I see the idea. I did it but after a lot of fiddling and I would have a hard time reproducing what I did. In short, it’s complicated!
Any easier way?
Hi @siso!
If the Individual Segments view already shows a “stationary” segment at the right time and place, you can just tap on that and assign a Place to it. But if not, you will have to do segment splitting.
My personal method is similar to @Hutima’s, though I try to avoid setting the whole timeline item to a single type first, because it’s really only the samples/segment around the time I was stationary that I care about.

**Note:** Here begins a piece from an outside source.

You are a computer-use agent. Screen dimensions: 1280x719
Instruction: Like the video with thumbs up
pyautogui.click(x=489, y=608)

So I’ll go down the list of segments in the Individual Segments view, find the segment that overlaps the time period I want, then I’ll split that segment so that the most appropriate half/part of it is stationary, which will then give me a stationary segment to assign a Place to at roughly the correct location and time.

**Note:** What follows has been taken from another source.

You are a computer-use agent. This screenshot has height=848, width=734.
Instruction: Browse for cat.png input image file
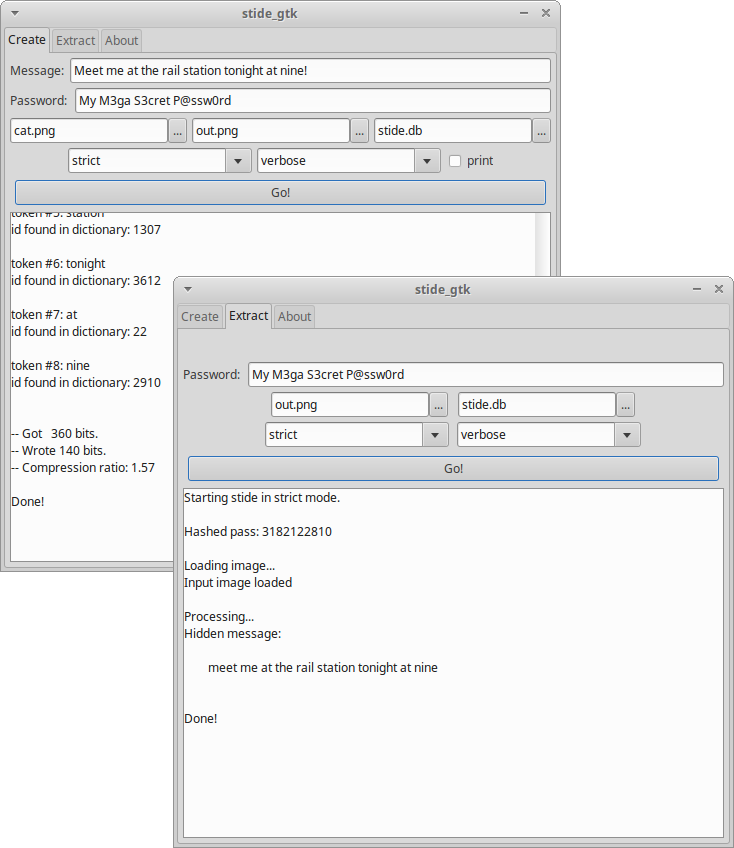(x=177, y=131)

After assigning a Place to the stationary segment, the processing engine might then automatically clean up the edges of the new Visit, such that it best matches the clustering of data around a single location. So even if you didn’t get the exact right samples changed to stationary, the processing engine might figure out the rest itself. But if the visit was very brief there might not be enough samples for the processing engine to figure that out, so you might have a little bit more cleanup to do after.
There was recent discussion about a possible way to improve this flow, which might be worth a read. The last part of this reply being most relevant.
Thanks @matt for these explanations. Your method is indeed a bit simpler than @Hutima 's.
May I suggest, for a future update, to implement a more intuitive method like a tap on the map? Is it too much to dream?
That’s partially what I’m describing in the linked discussion above. The app would automatically identify clusters of samples that might represent a stationary segment (even if the samples aren’t already classified as stationary type), and allow you to tap on the cluster on the map to extract it as a Visit.
Though it would be nice to also be able to arbitrarily tap along the path on the map, to extract segments.
Yes, that’s exactly what I was thinking of.
Anyway, thank you for this amazing app and for all the support you provide.